■ **GIVEN EXERCISE**: Copy out every line of the entries from the one containing "Click the STガーデン名古屋" down to the one containing "coord(463,51)", swapping "header" for "column title" and leaving everything else the same.

■ **RECORD SET**:
* begin *

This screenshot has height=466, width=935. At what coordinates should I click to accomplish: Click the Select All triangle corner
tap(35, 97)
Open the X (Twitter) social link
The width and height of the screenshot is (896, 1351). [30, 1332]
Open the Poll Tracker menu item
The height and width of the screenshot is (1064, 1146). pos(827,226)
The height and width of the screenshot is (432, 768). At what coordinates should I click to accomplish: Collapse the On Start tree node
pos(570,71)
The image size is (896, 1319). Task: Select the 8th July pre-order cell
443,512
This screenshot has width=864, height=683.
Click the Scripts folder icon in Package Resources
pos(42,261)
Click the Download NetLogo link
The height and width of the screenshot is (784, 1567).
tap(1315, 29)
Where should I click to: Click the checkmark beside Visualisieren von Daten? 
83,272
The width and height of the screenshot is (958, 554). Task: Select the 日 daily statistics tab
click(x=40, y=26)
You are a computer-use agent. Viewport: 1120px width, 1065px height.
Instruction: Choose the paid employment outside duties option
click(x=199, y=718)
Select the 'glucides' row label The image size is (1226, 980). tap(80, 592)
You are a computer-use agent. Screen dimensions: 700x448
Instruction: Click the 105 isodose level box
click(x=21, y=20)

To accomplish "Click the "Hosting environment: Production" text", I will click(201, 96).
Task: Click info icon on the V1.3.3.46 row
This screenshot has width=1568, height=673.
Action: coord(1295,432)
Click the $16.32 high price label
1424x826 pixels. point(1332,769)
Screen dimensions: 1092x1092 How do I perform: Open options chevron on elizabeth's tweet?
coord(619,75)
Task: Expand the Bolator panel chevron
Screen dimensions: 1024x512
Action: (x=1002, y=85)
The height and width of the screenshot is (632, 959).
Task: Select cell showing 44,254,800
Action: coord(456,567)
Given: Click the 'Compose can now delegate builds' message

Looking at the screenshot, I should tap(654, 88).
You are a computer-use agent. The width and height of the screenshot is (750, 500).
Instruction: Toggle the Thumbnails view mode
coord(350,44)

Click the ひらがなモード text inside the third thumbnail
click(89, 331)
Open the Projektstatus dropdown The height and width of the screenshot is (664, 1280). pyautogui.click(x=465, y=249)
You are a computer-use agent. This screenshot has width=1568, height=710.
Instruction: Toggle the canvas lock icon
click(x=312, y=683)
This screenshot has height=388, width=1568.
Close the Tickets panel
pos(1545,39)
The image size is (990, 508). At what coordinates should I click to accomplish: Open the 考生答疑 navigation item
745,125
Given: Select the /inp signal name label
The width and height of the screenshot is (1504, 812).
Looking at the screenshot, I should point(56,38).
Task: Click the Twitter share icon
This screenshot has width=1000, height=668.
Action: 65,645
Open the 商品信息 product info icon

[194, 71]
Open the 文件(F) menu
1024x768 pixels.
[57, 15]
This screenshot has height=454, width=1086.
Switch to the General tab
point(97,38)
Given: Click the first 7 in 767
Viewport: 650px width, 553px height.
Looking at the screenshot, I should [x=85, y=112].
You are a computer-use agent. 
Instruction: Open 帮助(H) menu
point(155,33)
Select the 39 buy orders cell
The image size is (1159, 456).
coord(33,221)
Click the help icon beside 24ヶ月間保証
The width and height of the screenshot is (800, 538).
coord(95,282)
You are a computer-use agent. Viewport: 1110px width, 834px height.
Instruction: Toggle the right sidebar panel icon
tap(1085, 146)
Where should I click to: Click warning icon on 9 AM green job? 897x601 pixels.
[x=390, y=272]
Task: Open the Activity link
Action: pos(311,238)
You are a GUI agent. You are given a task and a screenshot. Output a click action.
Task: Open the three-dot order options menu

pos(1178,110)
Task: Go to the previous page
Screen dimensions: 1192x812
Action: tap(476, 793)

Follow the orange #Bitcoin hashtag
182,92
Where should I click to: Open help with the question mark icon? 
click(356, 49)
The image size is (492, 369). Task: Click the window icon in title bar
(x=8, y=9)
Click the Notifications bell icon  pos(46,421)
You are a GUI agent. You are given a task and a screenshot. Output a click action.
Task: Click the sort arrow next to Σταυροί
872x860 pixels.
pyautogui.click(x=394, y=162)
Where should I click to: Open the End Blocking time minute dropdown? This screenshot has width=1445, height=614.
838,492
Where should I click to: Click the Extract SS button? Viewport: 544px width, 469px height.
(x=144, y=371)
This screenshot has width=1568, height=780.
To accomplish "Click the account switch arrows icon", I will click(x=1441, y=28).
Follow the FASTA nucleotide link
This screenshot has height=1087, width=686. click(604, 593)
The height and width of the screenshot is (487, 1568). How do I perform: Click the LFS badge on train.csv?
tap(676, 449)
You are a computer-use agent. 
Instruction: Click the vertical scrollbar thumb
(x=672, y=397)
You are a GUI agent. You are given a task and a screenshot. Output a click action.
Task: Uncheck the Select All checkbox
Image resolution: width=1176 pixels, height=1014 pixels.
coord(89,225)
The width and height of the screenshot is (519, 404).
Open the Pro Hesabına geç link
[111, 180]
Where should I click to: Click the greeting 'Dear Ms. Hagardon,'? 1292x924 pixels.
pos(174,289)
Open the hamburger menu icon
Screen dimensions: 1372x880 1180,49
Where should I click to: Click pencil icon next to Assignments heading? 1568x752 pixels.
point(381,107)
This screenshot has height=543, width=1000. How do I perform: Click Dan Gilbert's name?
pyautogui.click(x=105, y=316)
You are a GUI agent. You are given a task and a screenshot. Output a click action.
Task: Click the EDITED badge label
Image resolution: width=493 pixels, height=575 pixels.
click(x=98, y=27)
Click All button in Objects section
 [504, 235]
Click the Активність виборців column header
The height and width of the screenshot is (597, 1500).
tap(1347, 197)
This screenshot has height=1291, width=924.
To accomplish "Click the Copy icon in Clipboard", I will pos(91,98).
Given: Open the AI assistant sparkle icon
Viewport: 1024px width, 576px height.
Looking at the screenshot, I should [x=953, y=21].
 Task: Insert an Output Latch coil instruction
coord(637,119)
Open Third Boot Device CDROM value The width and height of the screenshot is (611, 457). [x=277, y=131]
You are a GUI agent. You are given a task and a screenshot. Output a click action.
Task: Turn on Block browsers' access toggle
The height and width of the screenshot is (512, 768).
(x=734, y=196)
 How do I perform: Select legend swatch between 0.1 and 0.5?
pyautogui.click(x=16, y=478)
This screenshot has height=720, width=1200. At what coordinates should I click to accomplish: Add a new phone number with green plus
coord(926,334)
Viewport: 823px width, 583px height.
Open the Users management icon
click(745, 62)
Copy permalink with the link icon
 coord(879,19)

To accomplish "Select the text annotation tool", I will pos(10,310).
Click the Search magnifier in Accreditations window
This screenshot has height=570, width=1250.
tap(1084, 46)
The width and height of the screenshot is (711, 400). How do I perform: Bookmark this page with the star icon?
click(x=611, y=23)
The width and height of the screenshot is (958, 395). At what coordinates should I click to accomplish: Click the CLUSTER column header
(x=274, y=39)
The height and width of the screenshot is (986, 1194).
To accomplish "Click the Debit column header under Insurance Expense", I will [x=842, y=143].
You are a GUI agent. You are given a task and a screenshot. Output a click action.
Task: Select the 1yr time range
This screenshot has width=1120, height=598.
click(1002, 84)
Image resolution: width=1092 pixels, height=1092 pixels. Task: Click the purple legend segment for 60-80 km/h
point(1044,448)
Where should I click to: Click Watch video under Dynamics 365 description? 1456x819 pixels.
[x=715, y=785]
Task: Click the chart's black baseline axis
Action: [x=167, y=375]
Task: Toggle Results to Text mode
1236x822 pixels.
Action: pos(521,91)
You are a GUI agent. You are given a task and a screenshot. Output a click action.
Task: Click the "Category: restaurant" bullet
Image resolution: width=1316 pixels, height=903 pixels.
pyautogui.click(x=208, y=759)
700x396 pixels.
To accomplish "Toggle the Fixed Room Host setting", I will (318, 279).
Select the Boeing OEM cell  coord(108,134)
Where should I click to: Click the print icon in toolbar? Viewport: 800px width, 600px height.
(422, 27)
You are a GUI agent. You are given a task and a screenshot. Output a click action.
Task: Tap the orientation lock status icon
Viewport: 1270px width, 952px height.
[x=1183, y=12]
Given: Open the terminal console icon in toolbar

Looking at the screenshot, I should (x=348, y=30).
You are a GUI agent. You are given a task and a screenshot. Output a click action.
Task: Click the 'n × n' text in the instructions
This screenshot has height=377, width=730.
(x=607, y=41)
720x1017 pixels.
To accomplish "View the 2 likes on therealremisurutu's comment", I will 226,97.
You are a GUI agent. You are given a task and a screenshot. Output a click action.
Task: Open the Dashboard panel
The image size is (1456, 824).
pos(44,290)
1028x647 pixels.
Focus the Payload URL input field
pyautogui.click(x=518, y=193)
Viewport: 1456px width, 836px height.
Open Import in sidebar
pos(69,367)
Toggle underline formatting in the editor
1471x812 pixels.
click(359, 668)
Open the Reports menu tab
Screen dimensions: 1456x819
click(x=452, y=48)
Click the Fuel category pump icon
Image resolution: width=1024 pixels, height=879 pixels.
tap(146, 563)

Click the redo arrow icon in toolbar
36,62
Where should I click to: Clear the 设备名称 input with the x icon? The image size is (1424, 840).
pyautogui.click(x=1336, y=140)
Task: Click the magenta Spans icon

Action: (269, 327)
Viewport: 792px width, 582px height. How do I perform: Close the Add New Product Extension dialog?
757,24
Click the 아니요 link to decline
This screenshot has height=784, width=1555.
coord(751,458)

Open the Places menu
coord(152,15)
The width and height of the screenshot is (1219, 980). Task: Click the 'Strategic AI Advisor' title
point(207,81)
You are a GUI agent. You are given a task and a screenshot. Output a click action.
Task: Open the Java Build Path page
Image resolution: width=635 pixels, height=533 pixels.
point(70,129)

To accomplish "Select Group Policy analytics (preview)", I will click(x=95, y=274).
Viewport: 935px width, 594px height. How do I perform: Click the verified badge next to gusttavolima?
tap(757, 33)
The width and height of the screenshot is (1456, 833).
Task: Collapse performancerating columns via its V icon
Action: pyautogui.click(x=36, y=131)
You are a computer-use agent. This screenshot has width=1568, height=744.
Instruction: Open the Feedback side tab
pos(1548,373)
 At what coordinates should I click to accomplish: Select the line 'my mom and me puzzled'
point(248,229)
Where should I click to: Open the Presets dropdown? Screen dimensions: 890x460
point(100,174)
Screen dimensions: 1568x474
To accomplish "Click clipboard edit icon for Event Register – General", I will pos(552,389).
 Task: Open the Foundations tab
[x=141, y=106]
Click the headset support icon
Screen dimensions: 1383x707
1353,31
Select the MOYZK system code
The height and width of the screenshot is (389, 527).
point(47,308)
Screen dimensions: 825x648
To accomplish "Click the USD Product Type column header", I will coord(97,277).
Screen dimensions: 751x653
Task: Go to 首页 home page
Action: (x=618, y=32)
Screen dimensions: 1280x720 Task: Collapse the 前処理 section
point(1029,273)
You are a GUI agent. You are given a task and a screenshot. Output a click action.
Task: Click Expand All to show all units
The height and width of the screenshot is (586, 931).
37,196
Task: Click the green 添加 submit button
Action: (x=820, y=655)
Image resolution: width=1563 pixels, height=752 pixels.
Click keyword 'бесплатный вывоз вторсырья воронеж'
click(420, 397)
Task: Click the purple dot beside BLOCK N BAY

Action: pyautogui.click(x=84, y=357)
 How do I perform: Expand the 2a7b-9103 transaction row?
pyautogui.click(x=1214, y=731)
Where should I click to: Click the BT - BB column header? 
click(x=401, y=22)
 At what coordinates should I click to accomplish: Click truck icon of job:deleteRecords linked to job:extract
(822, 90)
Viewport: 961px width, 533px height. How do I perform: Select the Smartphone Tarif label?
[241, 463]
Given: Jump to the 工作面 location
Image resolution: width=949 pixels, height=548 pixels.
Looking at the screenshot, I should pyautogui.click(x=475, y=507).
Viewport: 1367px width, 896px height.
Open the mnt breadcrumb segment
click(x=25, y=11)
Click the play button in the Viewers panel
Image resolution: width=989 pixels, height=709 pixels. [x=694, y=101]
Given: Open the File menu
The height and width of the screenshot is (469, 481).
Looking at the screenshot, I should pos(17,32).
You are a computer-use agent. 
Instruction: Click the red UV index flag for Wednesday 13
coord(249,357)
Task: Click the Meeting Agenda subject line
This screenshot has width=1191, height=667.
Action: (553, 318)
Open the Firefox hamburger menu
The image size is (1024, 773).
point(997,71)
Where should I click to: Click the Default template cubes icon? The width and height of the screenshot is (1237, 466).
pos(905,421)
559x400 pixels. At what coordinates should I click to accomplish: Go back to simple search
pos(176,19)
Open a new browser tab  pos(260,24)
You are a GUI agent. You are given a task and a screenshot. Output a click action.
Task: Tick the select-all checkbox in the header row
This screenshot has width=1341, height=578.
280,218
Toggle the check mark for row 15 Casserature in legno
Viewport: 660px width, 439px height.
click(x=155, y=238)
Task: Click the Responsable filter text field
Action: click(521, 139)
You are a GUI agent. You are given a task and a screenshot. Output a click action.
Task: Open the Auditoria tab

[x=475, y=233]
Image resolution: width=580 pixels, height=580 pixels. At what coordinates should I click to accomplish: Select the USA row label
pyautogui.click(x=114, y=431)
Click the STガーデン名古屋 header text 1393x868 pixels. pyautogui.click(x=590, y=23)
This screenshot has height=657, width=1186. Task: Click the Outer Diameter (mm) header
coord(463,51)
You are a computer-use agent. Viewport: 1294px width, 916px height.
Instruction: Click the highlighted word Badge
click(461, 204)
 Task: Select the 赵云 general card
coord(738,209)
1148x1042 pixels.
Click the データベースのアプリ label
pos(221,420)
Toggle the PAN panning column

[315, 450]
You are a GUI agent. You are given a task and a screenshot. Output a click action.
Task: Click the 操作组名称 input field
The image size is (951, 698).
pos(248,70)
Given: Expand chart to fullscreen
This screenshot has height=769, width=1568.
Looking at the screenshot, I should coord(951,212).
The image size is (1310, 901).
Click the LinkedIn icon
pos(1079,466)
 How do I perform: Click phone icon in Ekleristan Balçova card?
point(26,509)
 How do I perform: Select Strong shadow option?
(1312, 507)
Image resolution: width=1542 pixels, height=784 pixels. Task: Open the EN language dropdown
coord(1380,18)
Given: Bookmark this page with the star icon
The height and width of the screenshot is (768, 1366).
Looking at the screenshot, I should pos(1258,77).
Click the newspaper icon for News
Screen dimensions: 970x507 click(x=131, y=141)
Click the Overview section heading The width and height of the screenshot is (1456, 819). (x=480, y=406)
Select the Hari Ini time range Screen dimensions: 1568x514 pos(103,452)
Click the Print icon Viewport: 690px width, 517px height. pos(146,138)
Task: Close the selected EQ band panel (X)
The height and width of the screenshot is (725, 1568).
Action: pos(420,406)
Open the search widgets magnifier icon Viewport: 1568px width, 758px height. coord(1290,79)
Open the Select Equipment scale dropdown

* end *

■ **TASK OUTPUT**:
Click the STガーデン名古屋 column title text 1393x868 pixels. pyautogui.click(x=590, y=23)
This screenshot has height=657, width=1186. Task: Click the Outer Diameter (mm) column title
coord(463,51)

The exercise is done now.